## Exercise goal
Extract the first line through the line containing "This screenshot has width=762, height=567." from the listing below, exactly as written.

## Data for review
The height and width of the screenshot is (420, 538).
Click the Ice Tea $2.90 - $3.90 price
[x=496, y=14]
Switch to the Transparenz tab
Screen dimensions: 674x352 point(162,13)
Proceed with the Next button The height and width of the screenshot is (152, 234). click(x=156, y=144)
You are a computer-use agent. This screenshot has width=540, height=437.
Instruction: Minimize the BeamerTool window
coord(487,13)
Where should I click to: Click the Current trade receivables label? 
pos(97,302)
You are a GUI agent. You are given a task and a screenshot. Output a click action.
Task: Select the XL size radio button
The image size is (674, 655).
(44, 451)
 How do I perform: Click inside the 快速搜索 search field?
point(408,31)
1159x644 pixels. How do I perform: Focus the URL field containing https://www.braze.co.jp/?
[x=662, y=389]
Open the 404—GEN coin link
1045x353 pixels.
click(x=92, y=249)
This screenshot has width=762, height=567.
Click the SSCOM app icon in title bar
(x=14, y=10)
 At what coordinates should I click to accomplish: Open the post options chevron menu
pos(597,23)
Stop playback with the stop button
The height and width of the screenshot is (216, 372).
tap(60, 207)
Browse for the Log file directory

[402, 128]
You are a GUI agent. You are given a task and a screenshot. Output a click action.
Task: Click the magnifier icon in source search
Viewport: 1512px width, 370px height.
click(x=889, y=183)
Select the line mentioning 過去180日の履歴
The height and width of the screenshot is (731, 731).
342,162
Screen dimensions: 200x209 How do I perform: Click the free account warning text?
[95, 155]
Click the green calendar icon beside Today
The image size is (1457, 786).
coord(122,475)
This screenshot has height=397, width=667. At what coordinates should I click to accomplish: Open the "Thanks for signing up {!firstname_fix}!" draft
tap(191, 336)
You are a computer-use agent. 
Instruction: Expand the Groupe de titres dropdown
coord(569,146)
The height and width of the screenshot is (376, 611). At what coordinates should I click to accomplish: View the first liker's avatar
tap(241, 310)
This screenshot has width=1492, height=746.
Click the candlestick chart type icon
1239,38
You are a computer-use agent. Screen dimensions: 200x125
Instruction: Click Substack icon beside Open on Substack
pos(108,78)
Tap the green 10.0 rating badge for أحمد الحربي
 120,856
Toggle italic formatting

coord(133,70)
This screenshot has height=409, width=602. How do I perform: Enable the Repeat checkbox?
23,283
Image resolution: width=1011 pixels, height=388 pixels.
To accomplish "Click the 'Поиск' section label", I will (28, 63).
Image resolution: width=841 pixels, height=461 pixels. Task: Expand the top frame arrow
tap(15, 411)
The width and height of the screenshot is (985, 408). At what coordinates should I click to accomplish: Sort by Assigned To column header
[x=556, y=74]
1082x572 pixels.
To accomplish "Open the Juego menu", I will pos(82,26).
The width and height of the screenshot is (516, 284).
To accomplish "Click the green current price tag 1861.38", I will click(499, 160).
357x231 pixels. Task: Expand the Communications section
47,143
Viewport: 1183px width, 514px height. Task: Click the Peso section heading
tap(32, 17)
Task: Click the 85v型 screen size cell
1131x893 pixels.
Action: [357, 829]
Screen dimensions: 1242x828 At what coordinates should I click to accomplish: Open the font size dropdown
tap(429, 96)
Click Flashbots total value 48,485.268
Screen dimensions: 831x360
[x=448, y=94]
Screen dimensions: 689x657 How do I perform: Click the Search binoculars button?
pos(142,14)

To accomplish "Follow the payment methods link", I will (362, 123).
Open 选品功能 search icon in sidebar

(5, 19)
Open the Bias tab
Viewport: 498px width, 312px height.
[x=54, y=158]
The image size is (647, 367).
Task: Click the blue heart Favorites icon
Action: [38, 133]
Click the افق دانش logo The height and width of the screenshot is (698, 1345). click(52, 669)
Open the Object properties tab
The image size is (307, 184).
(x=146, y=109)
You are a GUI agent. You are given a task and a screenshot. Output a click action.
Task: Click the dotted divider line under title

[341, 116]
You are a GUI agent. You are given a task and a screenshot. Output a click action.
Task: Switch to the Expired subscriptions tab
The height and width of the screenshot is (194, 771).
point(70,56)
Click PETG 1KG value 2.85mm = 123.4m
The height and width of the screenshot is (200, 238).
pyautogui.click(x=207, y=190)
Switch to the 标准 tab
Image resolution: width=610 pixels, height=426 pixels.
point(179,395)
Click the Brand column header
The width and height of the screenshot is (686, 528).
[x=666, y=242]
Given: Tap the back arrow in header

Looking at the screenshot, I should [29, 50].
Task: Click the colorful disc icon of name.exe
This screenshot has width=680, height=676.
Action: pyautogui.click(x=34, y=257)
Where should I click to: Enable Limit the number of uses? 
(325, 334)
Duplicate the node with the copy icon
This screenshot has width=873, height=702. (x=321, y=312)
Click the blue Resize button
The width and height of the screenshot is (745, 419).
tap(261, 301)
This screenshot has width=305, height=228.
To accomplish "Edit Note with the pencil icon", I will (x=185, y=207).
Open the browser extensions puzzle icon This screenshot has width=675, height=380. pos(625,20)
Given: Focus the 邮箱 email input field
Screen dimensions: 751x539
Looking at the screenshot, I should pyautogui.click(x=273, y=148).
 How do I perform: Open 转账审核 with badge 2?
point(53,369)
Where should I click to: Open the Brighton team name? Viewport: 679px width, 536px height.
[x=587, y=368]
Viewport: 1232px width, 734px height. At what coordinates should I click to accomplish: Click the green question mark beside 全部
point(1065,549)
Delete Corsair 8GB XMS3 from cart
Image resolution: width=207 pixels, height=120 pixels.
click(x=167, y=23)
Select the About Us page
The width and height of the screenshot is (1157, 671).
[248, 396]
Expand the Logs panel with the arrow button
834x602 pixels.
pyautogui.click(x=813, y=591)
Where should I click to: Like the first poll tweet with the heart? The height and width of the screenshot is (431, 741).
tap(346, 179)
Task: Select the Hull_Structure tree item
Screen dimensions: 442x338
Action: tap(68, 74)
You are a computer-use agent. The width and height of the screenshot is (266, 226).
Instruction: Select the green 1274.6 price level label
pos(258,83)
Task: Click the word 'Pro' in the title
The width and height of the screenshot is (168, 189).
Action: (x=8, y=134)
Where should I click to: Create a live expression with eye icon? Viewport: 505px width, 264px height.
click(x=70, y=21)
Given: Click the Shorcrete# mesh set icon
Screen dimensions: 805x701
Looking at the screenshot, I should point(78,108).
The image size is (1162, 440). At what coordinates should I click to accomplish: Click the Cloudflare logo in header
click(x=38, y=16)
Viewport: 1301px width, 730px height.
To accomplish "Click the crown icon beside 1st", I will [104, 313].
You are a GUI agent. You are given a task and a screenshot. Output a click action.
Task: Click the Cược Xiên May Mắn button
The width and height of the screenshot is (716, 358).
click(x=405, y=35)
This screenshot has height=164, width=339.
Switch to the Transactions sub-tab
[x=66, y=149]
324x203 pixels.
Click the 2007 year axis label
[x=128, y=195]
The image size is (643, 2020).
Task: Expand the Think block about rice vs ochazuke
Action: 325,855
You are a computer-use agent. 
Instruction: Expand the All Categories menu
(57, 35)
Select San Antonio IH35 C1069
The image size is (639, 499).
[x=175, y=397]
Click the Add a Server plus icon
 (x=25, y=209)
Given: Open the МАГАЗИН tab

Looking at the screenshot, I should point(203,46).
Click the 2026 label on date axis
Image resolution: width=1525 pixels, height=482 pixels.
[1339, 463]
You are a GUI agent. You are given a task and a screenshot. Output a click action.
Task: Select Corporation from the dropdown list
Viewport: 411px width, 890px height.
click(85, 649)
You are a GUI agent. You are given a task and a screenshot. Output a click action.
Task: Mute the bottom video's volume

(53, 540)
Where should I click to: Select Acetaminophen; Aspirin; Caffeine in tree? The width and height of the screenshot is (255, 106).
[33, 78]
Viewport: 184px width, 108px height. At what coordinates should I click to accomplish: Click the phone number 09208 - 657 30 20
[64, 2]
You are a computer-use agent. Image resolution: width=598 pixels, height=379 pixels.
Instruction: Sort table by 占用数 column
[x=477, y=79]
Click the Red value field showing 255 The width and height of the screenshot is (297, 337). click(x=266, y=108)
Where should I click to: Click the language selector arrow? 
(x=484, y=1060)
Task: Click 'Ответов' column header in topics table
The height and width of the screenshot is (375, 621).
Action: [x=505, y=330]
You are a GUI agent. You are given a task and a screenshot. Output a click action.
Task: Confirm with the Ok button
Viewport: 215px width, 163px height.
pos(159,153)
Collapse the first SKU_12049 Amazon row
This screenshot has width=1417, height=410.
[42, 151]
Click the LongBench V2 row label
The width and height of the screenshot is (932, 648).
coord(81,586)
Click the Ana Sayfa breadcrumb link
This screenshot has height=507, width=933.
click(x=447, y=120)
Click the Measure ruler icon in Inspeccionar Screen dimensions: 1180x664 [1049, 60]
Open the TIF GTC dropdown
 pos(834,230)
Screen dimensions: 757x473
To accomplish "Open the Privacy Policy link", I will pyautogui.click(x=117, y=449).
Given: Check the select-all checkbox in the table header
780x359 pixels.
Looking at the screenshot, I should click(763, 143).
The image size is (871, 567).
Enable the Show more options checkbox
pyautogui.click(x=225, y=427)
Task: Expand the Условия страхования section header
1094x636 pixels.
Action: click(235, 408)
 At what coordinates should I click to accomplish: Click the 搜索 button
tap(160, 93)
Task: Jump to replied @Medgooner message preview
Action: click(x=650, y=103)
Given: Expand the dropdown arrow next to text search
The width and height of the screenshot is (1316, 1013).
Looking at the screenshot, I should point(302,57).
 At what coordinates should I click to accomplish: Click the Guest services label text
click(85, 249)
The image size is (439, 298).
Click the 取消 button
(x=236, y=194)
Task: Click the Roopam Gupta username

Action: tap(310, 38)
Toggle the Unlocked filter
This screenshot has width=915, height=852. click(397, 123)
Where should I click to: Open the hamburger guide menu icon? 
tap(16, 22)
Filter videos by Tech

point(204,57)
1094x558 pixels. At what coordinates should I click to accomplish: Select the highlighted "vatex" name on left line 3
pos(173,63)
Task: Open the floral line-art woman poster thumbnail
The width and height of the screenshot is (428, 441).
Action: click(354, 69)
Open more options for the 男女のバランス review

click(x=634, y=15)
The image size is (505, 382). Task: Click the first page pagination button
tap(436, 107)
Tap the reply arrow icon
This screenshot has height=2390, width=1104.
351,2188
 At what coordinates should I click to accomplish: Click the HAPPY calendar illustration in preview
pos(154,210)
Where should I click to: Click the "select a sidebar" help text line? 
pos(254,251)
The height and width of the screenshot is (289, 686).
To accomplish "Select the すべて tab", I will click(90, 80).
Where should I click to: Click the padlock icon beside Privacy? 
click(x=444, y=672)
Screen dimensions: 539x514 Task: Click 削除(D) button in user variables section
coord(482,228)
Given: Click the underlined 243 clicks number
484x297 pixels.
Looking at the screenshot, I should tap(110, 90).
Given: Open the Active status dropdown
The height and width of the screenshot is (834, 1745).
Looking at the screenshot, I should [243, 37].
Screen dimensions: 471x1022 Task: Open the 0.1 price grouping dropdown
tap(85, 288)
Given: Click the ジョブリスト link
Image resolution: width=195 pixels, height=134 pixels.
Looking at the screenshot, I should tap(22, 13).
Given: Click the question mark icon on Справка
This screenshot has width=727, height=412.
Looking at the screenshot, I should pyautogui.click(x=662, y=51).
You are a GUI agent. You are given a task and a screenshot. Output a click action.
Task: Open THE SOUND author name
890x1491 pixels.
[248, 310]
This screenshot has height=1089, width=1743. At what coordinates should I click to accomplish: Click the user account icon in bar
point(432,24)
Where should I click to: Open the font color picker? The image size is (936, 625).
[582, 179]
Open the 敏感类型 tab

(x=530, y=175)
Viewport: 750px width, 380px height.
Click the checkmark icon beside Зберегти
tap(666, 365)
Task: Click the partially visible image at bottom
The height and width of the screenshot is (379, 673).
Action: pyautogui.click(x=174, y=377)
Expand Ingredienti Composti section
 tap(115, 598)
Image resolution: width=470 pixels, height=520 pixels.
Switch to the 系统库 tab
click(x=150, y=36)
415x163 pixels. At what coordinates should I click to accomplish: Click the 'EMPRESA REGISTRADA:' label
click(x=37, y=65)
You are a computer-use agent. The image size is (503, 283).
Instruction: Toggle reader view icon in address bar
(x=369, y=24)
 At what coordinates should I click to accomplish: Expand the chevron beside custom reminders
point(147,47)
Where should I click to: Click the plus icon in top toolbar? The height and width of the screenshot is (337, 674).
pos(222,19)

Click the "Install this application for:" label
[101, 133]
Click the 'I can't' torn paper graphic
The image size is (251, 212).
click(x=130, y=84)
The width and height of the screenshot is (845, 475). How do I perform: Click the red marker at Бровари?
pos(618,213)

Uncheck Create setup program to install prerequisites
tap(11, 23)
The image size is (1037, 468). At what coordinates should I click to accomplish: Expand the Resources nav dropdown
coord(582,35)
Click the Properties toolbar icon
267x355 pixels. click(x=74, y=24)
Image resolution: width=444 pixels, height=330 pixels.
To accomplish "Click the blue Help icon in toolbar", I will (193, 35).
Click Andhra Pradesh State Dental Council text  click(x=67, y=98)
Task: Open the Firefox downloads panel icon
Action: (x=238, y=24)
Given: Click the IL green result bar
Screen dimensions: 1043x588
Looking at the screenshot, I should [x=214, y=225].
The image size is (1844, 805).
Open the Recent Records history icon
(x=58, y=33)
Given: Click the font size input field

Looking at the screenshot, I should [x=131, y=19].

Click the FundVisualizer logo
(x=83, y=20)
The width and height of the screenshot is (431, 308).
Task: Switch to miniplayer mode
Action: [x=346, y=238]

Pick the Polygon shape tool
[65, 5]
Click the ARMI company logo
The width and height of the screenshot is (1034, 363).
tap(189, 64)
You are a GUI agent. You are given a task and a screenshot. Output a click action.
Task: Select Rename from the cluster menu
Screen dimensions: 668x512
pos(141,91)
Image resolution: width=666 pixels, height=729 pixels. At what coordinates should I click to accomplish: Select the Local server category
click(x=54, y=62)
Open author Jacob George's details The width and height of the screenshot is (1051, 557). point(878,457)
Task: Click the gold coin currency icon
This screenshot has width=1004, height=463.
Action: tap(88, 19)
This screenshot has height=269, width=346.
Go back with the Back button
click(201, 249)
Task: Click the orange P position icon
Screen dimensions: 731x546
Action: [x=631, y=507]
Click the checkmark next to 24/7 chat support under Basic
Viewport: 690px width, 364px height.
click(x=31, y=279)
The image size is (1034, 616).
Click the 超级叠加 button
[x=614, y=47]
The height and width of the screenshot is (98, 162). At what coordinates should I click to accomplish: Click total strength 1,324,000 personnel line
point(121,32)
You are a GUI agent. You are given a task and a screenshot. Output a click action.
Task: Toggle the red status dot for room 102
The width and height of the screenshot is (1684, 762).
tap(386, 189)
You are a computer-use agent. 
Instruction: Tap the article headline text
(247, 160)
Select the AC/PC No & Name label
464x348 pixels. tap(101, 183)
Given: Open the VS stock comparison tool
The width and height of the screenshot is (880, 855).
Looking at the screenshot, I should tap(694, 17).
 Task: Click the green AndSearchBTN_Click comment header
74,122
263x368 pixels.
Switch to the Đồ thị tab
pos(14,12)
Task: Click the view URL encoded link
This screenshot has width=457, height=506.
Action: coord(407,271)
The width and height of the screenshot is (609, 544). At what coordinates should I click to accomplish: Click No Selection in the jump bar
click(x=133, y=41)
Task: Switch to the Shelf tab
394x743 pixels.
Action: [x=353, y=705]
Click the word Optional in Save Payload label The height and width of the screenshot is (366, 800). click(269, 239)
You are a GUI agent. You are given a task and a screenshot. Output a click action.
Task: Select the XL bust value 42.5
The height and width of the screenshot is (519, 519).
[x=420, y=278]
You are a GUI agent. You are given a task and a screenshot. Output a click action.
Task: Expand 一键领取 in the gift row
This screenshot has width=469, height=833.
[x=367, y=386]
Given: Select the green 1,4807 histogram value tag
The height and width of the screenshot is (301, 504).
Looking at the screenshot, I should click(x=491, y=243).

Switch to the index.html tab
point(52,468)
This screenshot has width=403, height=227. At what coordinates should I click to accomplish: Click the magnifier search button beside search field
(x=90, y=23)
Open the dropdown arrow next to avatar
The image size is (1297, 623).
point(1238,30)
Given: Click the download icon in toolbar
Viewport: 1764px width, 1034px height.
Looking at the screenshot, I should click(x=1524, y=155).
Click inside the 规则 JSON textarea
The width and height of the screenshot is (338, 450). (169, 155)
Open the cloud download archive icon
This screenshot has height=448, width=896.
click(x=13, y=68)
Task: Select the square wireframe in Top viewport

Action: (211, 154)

## Final answer
The height and width of the screenshot is (420, 538).
Click the Ice Tea $2.90 - $3.90 price
[x=496, y=14]
Switch to the Transparenz tab
Screen dimensions: 674x352 point(162,13)
Proceed with the Next button The height and width of the screenshot is (152, 234). click(x=156, y=144)
You are a computer-use agent. This screenshot has width=540, height=437.
Instruction: Minimize the BeamerTool window
coord(487,13)
Where should I click to: Click the Current trade receivables label? 
pos(97,302)
You are a GUI agent. You are given a task and a screenshot. Output a click action.
Task: Select the XL size radio button
The image size is (674, 655).
(44, 451)
 How do I perform: Click inside the 快速搜索 search field?
point(408,31)
1159x644 pixels. How do I perform: Focus the URL field containing https://www.braze.co.jp/?
[x=662, y=389]
Open the 404—GEN coin link
1045x353 pixels.
click(x=92, y=249)
This screenshot has width=762, height=567.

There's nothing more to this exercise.